Abstract
Purpose: Oral diethylnitrosamine (DEN) is a known hepatocarcinogen that damages the liver and causes cancer. DEN damages the liver through reactive oxygen species-mediated inflammation and biological process regulation.
Materials and methods: Gallic acid-coated zinc oxide nanoparticles (Zn-GANPs) were made from zinc oxide (ZnO) synthesized by irradiation dose of 50 kGy utilizing a Co-60 γ-ray source chamber with a dose rate of 0.83 kGy/h and gallic acid from pomegranate peel. UV–visible (UV) spectrophotometry verified Zn-GANP synthesis. TEM, DLS, and FTIR were utilized to investigate ZnO-NPs' characteristics.

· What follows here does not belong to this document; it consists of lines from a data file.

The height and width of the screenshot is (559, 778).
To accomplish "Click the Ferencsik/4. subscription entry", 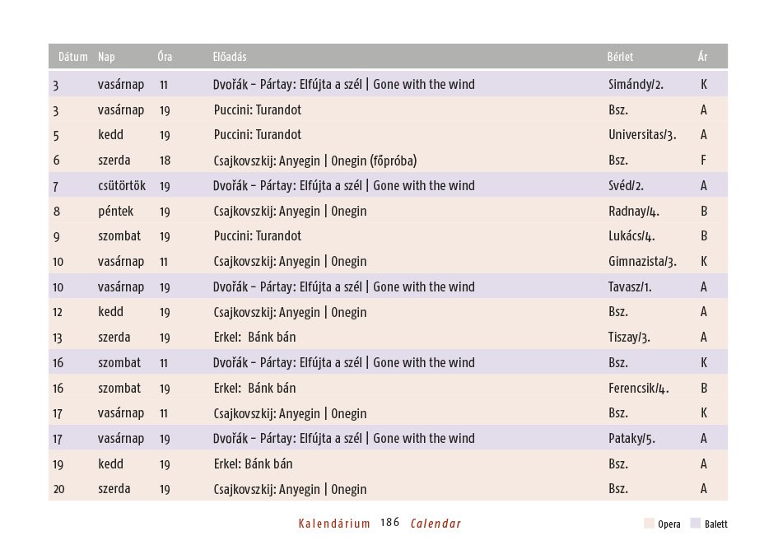I will [x=639, y=389].
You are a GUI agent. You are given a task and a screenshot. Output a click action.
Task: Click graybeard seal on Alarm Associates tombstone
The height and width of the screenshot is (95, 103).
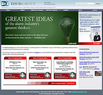point(47,75)
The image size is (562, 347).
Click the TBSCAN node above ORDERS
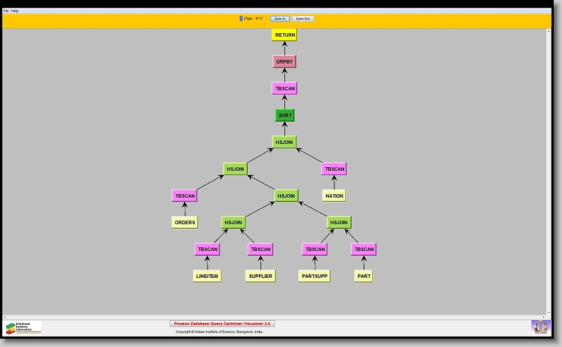point(185,196)
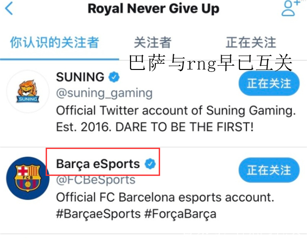Screen dimensions: 307x241
Task: Open the Barça eSports account name
Action: point(98,164)
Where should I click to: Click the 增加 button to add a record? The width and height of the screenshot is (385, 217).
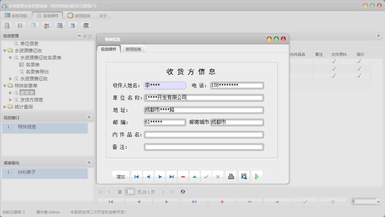(120, 177)
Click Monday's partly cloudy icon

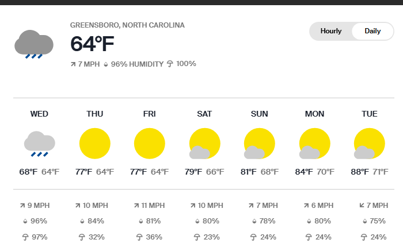pyautogui.click(x=314, y=144)
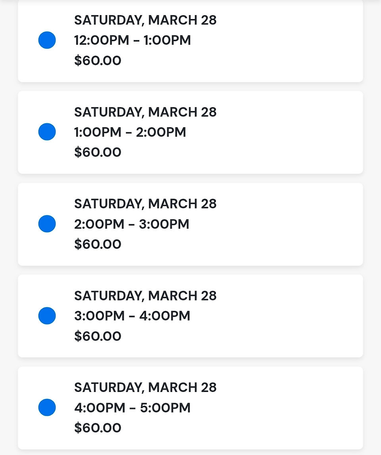
Task: Click the $60.00 price of the 1:00PM slot
Action: click(x=98, y=152)
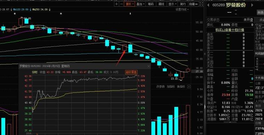Toggle the 简约 simple mode
The height and width of the screenshot is (135, 264).
click(183, 4)
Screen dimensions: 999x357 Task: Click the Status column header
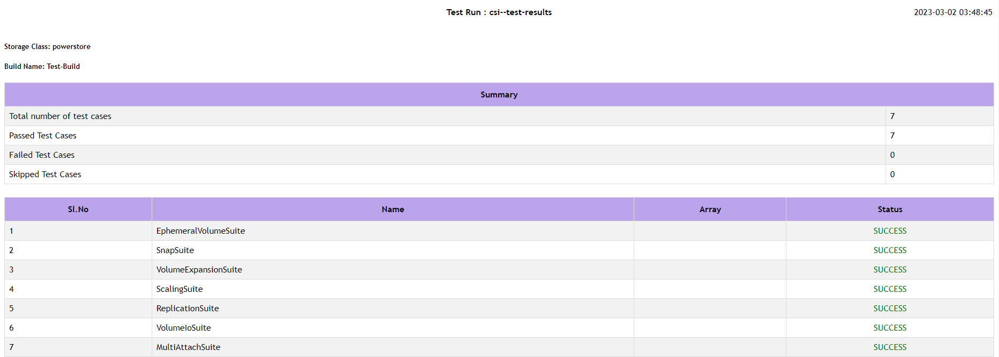coord(890,209)
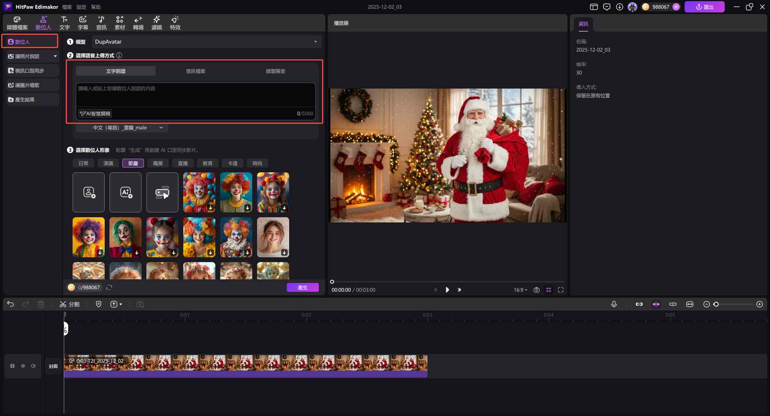Click the split scissors tool in timeline toolbar
Screen dimensions: 770x416
tap(69, 304)
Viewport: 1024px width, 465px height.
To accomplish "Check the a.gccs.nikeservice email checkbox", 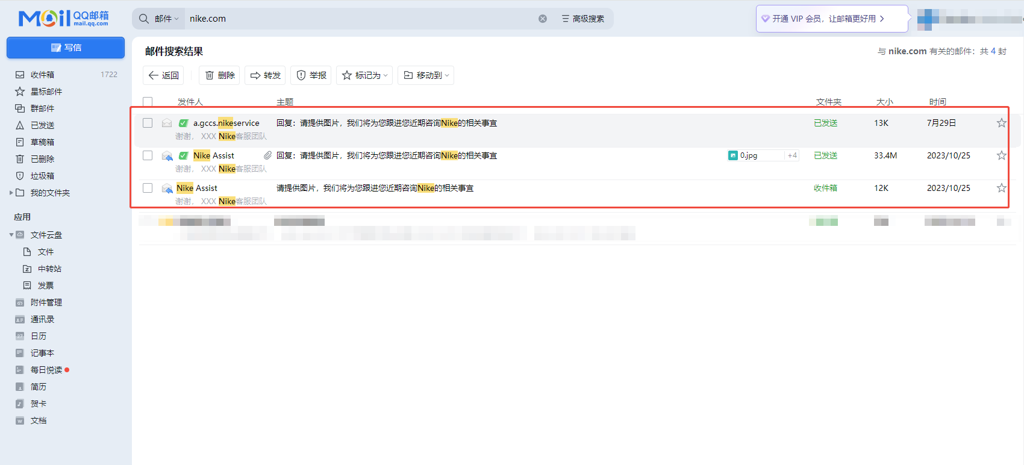I will pos(148,123).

Rats were orally exposed to DEN for 8 weeks at 20 mg/kg five times per week, followed by intraperitoneal injection of Zn-GANPs at 20 mg/kg for 5 weeks. Using oxidative stress, anti-inflammatory, liver function, histologic, apoptotic, and cell cycle parameters for evaluating Zn-GANPs treatment.
Results: DEN exposure elevated inflammatory markers (AFP and NF-κB p65), transaminases (AST, ALT), γ-GT, globulin, and total bilirubin, with reduced protein and albumin levels. It also increased MDA levels, oxidative liver cell damage, and Bcl-2, while decreasing caspase-3 and antioxidants like GSH, and CAT. Zn-GANPs significantly mitigated these effects and lowered lipid peroxidation, AST, ALT, and γ-GT levels, significantly increased CAT and GSH levels (p<0.05). Zn-GANPs caused S and G2/M cell cycle arrest and G0/G1 apoptosis. These results were associated with higher caspase-3 levels and lower Bcl-2 and TGF-β1 levels. Zn-GANPs enhance and restore the histology and ultrastructure of the liver in DEN-induced rats.
Conclusion: The data imply that Zn-GANPs may prevent and treat DEN-induced liver damage and carcinogenesis.